My eau de toilette lasts me all day long and I NEVER tire of it.

If you are looking for a bottle of Coromandel, Chanel has strangely retired all the eau de toilette concentrations of their Exclusifs line and are offering Coromandel only as an eau de parfum.  I don’t know how much it has changed to the original, mine dates back to circa 2010, but it is certainly worth a try.

When Coco Chanel first saw a Chinese coromandel she thought she would “faint of happiness” and so she decorated her apartment above the 31 rue Cambon atelier with several coromandels.  What a lovely way to live!


From Coco Chanel’s apartment.

Chanel : Les Exclusifs – Eau de Cologne

Created by : Jacques Polge

Date : 1929/2007

Genre : Eau de cologne (best in class)

Concentration : eau de cologne

Chanel’s über-class Eau de Cologne was on my radar a very long time before I decided to spend the money to buy it.  I knew it would be good… although I didn’t know that it would be THIS good!  You see, I had tested a sample which I received from a mail order service several years ago and I remember it being perfection… but then I tucked that thought away in my memory and kept waiting for the right moment.  I don’t know why I waited so long.  I guess I got distracted.

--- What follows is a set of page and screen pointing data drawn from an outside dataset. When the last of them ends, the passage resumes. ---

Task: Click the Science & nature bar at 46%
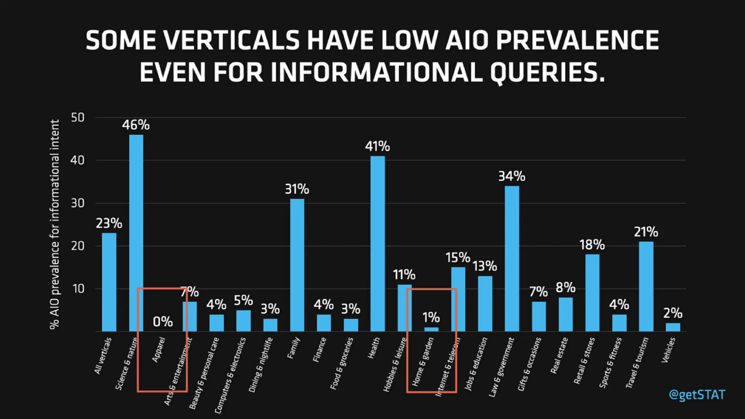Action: [136, 233]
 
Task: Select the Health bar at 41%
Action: [377, 244]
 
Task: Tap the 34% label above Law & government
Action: [511, 176]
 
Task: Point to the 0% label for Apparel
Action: [163, 322]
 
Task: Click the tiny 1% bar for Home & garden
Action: [431, 329]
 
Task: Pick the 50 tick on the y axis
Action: [77, 117]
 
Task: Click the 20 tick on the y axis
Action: [77, 246]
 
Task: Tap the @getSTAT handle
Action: [697, 395]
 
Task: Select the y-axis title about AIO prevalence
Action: [55, 224]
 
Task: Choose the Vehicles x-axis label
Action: [668, 350]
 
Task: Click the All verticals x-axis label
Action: [103, 356]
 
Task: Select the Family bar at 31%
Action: [297, 265]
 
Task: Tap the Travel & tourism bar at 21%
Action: [646, 286]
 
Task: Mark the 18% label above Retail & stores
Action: [592, 245]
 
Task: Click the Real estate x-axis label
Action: [559, 355]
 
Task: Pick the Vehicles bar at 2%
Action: [673, 327]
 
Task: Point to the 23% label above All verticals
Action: [109, 223]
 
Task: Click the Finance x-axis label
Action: [320, 350]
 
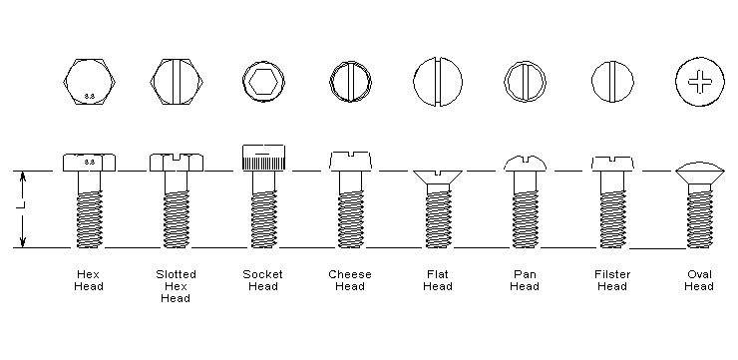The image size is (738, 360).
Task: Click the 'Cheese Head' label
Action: tap(350, 280)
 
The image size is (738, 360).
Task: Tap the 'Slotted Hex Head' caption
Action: tap(177, 286)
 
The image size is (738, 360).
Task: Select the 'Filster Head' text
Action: tap(612, 280)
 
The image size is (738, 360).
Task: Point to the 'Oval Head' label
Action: tap(699, 280)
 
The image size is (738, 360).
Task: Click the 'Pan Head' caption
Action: tap(525, 280)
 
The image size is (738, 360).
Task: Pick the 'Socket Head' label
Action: tap(262, 280)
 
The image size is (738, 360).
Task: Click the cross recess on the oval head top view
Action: tap(700, 82)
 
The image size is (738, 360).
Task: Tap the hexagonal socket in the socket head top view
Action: tap(263, 82)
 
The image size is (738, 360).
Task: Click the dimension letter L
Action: tap(23, 204)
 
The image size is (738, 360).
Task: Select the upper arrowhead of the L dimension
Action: tap(23, 177)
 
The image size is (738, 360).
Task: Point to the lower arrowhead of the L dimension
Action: tap(23, 241)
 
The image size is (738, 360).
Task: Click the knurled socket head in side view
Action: tap(263, 158)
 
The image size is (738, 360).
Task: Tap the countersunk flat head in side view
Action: tap(438, 178)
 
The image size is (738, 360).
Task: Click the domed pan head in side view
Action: tap(526, 163)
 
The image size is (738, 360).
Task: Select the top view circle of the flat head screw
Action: tap(438, 82)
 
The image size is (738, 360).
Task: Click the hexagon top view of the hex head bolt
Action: tap(90, 82)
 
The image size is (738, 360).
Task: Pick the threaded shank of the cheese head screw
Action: tap(351, 218)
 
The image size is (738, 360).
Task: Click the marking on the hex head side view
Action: tap(90, 162)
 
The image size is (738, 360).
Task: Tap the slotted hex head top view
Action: tap(177, 82)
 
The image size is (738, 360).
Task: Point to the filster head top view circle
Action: tap(612, 82)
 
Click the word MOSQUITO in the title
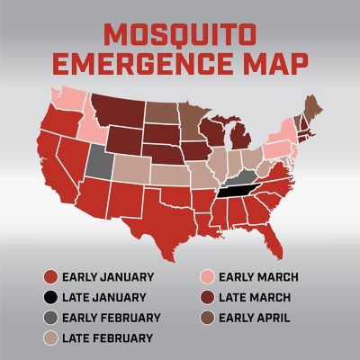click(179, 35)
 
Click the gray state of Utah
click(98, 161)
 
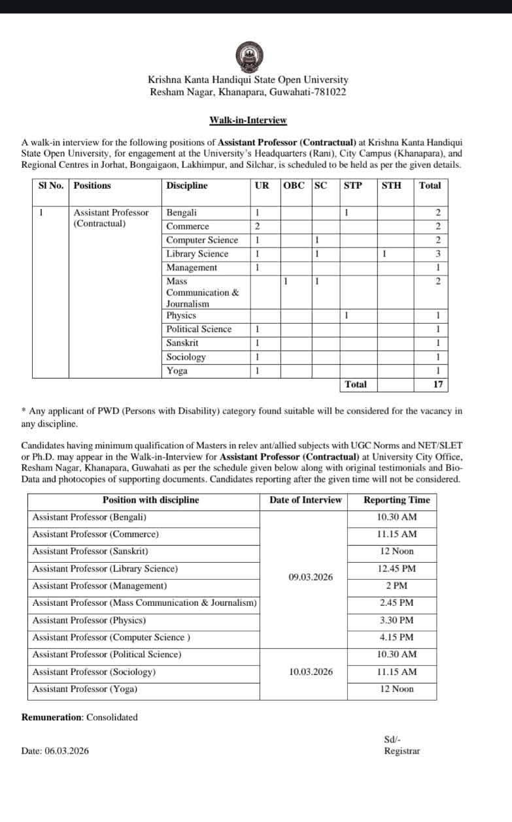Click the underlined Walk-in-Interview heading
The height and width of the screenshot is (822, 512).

According to the Chanel website, this 2007 version is Jacques Polge’s reinterpretation of the original of 1929.  Then the marketing copy goes on to say… “The highest-quality citrus fruits have been used in the composition of this cheerful and dynamic Eau de Cologne. Mandarin Orange and Bergamot unite their zesty freshness with airy notes of Neroli. A generous and deliciously floral Cologne, for a radiant celebration of summer.”  All of this is absolutely not true… or rather, it is true but highly understated.  This is THE eau de cologne… every other eau de cologne which I have tested in the past pales in comparison except maybe Hermès’ Eau d’Orange Verte and the Guerlains (of course).  Chanel’s bouquet of quality citrus oils composed of lemons, limes, and oranges literally dance around in the top and middle notes… it’s absolute perfection.  The floral heart acts as an out-of-focus backdrop and the musk drydown smells cleaner than clean laundry.  There is absolutely nothing bad I can say about this one.  Even the timing is right… two to four hours, which is what one would expect from an eau de cologne.

I’ve been layering this one with Chanel’s Pour Monsieur Bath and Shower Gel. FiveoaksBouquet suggested it might go well with Chanel No. 19 soap and of course, she is so right.  And you could add Pour Monsieur eau de toilette to it at the end of the day for an evening or Chanel No. 19… or No 5.  In fact, I don’t think there is any Chanel product that couldn’t be added to that exquisite quality musk (probably Firmenich’s Muscone, according to Luca Turin).

Anyone can wear this one… men and women of all ages.  It’s timeless.

So.. while trying to find an image of perfection, the “Let’s Face the Music and Dance” number from the movie Follow the Fleet (1936) came to mind featuring a quartet… Fred Astaire, Ginger Rogers, Irving Berlin for the music and Bernard Newman who designed the gown!  When I think of perfection, I think of this number (even though the image is reversed, it is still perfect).